[Saved data entries]
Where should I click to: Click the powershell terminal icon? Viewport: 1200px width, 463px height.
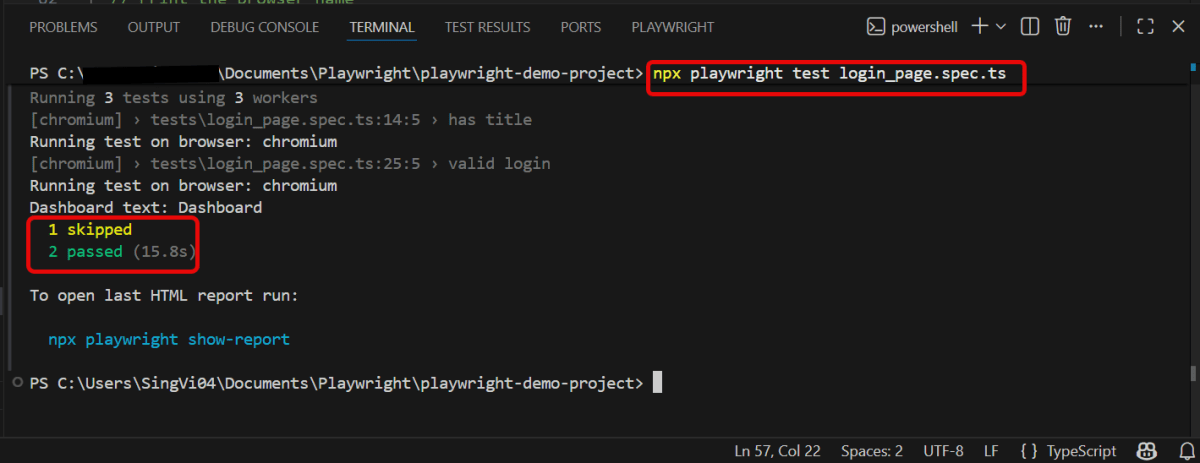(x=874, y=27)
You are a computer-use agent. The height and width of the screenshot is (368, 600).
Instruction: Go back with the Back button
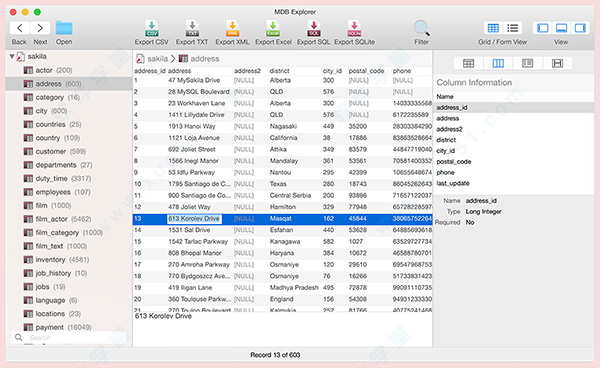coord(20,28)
* * *
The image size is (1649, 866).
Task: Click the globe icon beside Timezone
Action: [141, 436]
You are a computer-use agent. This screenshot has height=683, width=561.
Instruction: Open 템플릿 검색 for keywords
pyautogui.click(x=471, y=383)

▶ **WHAT NEEDS TO BE DONE**
Where a line of the records contains the word "agent", copy that line.

▶ **ANSWER BOX**
You are a computer-use agent. The height and width of the screenshot is (368, 600).
You are a computer-use agent. This screenshot has height=683, width=561.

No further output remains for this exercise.